Where does the word "computer" occur in the data below? Copy each line that holds it.

# Stored items:
- Opening Delimiter -
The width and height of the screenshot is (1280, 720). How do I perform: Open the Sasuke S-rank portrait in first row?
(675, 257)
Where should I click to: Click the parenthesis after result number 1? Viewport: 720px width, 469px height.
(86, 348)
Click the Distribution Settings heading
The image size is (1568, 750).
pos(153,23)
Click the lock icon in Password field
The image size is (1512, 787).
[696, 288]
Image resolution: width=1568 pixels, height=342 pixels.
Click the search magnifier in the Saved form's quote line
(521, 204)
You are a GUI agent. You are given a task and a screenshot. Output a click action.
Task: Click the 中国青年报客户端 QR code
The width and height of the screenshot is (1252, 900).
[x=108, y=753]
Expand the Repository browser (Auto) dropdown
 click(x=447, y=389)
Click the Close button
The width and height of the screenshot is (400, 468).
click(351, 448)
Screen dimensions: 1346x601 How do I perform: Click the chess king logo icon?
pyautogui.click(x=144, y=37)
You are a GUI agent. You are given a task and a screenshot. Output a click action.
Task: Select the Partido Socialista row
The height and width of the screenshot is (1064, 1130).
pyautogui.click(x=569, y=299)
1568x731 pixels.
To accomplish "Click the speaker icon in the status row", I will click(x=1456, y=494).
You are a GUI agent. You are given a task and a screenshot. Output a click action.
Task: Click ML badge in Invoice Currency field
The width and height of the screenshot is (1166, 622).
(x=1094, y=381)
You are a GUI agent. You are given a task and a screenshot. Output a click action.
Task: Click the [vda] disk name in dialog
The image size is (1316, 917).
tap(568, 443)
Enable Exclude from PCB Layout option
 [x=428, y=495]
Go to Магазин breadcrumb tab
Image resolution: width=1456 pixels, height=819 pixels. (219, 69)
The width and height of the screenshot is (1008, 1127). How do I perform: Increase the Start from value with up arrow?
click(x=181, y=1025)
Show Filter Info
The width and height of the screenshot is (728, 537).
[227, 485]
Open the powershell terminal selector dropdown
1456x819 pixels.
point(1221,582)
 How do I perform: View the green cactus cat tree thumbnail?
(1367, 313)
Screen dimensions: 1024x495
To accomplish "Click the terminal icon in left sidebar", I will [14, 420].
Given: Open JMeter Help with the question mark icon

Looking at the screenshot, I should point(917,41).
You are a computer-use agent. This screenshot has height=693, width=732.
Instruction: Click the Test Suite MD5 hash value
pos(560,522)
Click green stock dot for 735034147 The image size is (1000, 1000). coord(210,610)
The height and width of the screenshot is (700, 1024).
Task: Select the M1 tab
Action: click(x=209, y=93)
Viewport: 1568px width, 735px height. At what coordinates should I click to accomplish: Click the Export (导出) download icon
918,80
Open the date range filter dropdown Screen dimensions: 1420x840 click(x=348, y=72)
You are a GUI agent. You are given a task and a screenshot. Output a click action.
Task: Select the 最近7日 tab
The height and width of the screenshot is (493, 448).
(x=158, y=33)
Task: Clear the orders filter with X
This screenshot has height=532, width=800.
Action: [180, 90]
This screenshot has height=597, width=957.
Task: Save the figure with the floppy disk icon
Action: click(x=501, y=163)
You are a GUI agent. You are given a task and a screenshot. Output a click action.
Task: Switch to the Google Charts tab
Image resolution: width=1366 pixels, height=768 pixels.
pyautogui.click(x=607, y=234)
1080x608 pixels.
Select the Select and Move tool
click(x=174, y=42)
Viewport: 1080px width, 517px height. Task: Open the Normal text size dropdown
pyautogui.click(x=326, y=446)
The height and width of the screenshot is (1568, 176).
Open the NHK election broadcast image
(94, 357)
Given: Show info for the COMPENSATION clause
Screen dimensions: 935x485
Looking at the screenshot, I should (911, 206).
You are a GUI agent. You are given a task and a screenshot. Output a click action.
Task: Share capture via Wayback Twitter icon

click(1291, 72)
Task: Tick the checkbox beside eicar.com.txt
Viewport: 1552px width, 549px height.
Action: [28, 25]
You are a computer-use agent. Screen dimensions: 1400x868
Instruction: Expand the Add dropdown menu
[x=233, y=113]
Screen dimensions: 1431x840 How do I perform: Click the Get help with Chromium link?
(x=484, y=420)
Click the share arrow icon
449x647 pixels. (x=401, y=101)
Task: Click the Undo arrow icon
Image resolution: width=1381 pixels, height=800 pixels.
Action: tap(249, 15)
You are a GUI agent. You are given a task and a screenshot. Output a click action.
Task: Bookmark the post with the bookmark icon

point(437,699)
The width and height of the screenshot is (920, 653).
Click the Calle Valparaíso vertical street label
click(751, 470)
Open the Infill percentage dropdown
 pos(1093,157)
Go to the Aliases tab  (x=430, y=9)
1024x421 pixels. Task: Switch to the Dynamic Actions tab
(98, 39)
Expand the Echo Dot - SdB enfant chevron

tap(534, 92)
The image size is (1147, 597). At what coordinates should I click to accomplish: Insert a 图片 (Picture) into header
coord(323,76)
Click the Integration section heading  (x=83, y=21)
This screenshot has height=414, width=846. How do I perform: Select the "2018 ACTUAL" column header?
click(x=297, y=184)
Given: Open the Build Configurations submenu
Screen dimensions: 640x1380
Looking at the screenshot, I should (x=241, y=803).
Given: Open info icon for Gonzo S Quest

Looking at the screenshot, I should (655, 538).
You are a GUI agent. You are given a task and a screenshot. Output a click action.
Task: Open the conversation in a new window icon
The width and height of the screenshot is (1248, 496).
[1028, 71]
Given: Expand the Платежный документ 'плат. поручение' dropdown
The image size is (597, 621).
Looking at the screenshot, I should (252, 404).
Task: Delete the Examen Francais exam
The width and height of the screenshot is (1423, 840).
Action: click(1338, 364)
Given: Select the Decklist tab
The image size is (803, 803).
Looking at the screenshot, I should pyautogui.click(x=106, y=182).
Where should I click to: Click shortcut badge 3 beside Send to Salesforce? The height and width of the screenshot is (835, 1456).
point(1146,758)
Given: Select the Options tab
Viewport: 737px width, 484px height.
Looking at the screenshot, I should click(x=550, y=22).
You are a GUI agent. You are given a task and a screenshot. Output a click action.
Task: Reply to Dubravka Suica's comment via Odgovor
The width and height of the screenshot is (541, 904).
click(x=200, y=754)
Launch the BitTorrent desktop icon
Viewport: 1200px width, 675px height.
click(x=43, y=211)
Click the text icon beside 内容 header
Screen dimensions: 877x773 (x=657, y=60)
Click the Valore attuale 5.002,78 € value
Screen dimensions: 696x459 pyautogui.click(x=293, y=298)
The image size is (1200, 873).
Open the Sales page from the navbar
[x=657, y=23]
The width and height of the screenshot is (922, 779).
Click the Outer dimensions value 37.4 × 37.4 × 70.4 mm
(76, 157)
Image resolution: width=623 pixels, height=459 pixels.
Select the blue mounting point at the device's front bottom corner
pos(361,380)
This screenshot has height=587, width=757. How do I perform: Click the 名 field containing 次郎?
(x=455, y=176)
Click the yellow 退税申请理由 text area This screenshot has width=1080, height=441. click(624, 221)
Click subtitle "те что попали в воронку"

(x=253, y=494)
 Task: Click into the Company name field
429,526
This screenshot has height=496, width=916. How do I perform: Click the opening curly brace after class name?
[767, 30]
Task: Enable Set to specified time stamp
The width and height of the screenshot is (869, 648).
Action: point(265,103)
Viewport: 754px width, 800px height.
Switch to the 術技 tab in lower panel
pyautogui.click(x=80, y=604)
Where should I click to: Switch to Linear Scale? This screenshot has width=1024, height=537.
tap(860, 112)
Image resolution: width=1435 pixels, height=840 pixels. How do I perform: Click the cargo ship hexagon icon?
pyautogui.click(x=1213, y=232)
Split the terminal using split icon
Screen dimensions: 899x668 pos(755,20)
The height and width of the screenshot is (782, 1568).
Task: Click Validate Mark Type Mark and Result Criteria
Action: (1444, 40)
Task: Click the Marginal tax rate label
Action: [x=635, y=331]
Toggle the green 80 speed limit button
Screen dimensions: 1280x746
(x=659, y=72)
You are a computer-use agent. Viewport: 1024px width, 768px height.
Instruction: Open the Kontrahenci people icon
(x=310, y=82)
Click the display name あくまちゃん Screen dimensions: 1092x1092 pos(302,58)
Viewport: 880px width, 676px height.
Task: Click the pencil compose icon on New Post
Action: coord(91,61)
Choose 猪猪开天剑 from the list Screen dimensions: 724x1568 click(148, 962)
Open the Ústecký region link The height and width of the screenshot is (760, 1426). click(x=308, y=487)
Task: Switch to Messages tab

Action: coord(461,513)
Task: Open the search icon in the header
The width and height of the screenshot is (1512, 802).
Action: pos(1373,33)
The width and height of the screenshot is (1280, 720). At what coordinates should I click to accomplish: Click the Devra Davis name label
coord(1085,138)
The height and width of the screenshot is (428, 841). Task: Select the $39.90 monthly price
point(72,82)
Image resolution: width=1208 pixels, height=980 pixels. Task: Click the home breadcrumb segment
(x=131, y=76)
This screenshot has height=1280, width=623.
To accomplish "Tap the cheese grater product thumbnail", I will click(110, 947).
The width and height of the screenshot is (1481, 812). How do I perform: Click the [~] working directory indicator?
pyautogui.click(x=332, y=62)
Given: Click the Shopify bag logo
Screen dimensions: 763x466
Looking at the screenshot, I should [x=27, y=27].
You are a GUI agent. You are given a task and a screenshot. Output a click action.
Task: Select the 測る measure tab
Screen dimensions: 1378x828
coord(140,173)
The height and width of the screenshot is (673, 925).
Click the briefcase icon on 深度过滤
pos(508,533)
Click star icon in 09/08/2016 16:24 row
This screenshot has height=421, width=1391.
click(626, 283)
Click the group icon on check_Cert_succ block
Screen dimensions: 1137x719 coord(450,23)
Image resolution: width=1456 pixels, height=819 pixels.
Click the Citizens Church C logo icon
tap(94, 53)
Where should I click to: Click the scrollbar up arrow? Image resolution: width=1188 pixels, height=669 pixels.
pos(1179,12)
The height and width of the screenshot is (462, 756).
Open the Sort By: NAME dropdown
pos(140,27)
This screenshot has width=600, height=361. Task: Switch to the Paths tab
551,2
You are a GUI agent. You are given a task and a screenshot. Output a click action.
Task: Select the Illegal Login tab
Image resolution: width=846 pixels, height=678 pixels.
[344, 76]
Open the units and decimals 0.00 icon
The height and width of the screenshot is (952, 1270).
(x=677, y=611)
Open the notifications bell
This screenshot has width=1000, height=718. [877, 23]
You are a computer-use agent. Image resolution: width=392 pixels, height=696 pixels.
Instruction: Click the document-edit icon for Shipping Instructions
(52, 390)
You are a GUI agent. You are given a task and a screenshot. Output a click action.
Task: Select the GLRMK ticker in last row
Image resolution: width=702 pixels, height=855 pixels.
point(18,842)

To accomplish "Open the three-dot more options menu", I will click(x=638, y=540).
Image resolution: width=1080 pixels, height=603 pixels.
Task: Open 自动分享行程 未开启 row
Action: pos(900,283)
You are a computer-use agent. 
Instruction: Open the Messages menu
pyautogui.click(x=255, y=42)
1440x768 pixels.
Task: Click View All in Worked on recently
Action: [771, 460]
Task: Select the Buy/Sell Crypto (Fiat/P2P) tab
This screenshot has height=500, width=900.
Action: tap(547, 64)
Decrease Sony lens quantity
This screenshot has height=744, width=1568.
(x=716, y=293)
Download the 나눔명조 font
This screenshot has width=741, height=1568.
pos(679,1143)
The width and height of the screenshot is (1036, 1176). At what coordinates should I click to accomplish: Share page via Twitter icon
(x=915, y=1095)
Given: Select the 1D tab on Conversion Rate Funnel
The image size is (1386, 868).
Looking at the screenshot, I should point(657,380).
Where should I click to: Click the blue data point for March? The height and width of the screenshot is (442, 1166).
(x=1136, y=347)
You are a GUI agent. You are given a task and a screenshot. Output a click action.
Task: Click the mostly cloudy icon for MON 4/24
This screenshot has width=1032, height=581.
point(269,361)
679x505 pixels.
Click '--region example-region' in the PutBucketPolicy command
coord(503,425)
- Closing Delimiter -
# Written solution:
You are a computer-use agent. This screenshot has height=693, width=732.
You are a computer-use agent. Screen dimensions: 1400x868
You are a computer-use agent. Viewport: 1024px width, 768px height.
You are a computer-use agent. Image resolution: width=392 pixels, height=696 pixels.
You are a computer-use agent. 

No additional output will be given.